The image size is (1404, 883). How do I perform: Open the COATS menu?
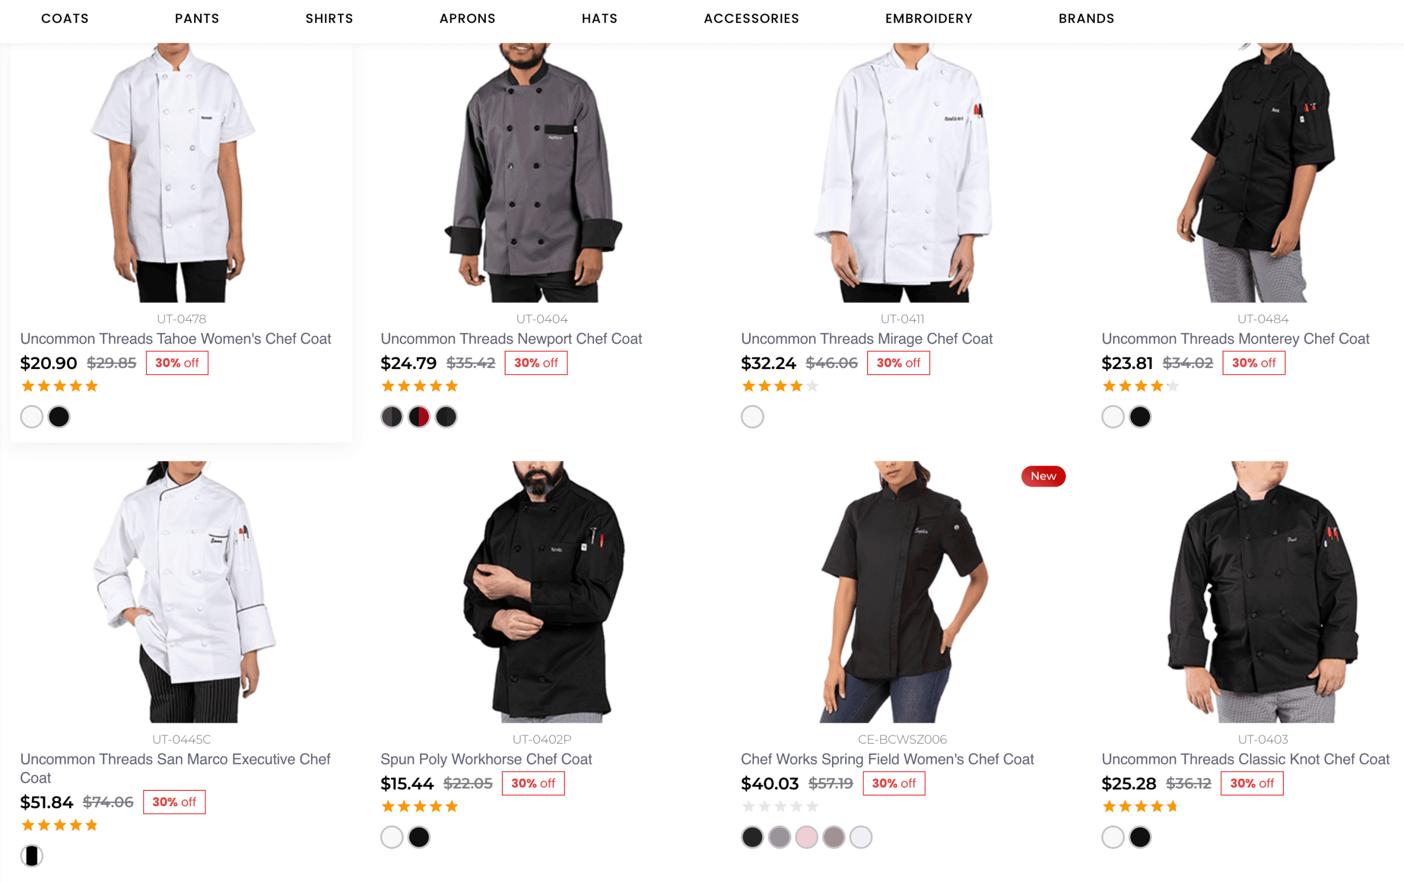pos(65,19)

# # # # #

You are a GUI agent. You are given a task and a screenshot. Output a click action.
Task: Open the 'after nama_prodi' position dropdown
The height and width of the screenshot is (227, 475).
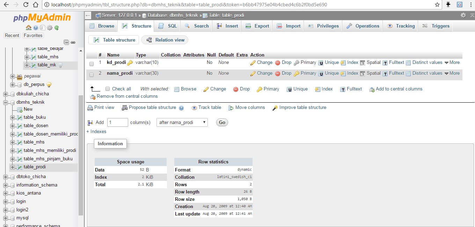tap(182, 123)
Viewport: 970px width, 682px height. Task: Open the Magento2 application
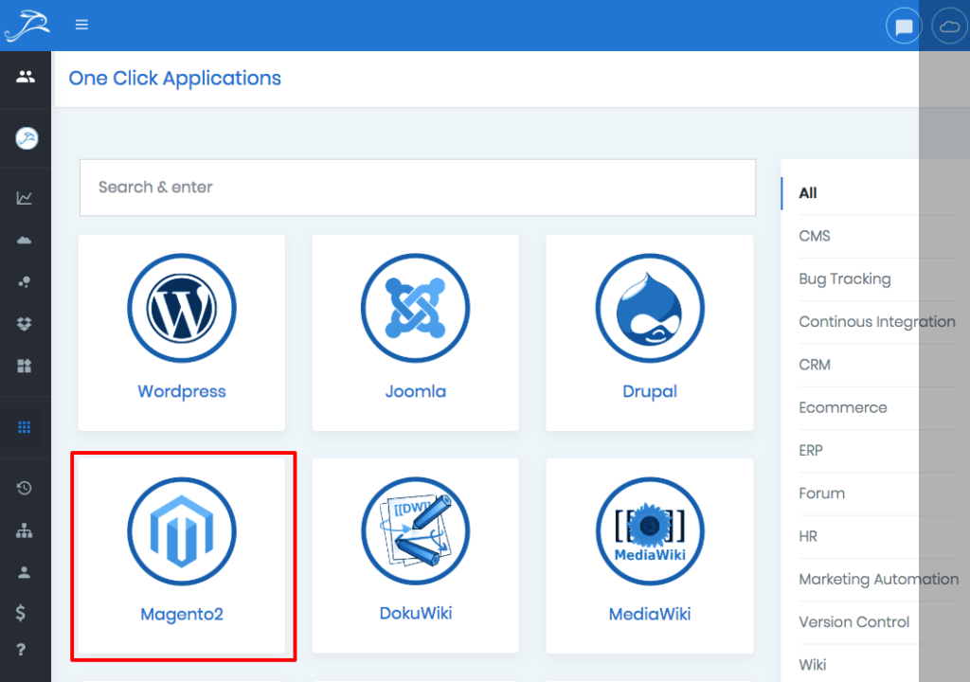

# # # # #

◆ PROBLEM REQUIREMENTS
Using the material above, reproduce only the lines that run from the line with "You are a GUI" up to and including the line with "Viewport: 970px width, 682px", exactly, with the pictures dropped.

◆ ANSWER SECTION
You are a GUI agent. You are given a task and a screenshot. Output a click action.
Task: Open the 'after nama_prodi' position dropdown
The height and width of the screenshot is (227, 475).
tap(182, 123)
Viewport: 970px width, 682px height. Task: Open the Magento2 application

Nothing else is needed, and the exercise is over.